Le mandat de la Force intérimaire des Nations unies au Liban -FINUL-, expire à la fin de l'année et selon Jérusalem, elle e a failli à son rôle en laissant le Hezbollah se réarmer pendant des années.
Le secrétaire général de l'ONU, António Guterres, soutenu par la France, plaide au contraire pour le maintien d'une force internationale composée de 5 000 soldats et d'environ 500 observateurs civils, malgré le nouvel accord-cadre conclu entre Israël et le Liban.

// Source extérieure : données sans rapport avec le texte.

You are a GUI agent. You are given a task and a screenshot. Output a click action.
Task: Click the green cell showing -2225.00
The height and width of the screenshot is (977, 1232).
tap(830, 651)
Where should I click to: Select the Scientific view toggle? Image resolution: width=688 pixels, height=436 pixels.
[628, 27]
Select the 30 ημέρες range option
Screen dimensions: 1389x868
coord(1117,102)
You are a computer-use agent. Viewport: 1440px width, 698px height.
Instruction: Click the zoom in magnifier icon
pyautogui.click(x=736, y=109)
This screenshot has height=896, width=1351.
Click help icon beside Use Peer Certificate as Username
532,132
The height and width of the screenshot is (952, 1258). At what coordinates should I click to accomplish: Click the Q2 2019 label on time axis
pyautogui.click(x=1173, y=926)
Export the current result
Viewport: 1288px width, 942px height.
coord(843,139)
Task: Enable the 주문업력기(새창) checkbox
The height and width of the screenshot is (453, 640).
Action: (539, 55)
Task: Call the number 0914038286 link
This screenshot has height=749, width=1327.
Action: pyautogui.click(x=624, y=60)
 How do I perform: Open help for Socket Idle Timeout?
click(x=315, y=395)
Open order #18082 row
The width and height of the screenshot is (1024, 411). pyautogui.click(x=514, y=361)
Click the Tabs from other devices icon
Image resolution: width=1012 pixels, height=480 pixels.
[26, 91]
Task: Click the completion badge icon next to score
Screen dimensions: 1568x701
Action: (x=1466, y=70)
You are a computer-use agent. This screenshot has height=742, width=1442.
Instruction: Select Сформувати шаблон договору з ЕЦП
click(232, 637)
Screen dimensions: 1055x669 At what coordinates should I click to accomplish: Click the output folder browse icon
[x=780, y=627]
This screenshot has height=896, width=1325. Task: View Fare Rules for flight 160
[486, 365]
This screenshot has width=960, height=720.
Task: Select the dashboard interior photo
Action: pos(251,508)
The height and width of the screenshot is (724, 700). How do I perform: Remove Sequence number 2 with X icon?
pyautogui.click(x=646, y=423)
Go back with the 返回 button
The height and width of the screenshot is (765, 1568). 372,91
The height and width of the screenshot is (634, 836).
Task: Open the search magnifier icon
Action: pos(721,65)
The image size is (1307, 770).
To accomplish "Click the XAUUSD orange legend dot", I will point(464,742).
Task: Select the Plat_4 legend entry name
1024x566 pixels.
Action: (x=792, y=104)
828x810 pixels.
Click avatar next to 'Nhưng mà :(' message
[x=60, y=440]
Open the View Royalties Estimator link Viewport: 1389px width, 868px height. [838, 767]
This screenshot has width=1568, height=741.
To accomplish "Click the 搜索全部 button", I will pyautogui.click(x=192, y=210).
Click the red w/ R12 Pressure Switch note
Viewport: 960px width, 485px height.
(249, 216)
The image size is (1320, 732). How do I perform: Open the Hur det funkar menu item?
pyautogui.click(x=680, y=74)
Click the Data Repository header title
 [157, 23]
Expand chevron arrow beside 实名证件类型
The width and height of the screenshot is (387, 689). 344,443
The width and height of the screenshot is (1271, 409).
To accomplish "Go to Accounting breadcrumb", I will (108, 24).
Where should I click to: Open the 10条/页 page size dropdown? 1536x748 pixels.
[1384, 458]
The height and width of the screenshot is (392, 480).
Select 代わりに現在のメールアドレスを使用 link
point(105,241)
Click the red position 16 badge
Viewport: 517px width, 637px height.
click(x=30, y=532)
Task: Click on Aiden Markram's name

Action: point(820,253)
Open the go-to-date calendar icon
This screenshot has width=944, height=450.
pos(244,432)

Les autorités israéliennes jugent que la FINUL n'a ni appliqué la résolution 1701 ni empêché l'implantation des infrastructures militaires du Hezbollah dans le sud du Liban. « Il est temps de changer de logiciel », résume un responsable israélien, estimant que la force de l'ONU « a permis au Hezbollah de se renforcer au lieu de le contenir ».
Jérusalem concentre désormais ses efforts sur Washington. L'ambassadeur israélien à l'ONU, Danny Danon, coordonne ses démarches avec son homologue américain, tandis que le gouvernement cherche à convaincre le secrétaire d'État Marco Rubio de s'opposer à toute prolongation du mandat de la FINUL.
Cette bataille diplomatique intervient alors que le Premier ministre Benyamin Netanyahou et le ministre de la Défense Israël Katz ont réaffirmé mardi, lors d'une visite dans la zone de sécurité au Sud-Liban, que Tsahal ne se retirera pas tant que le Hezbollah représentera une menace.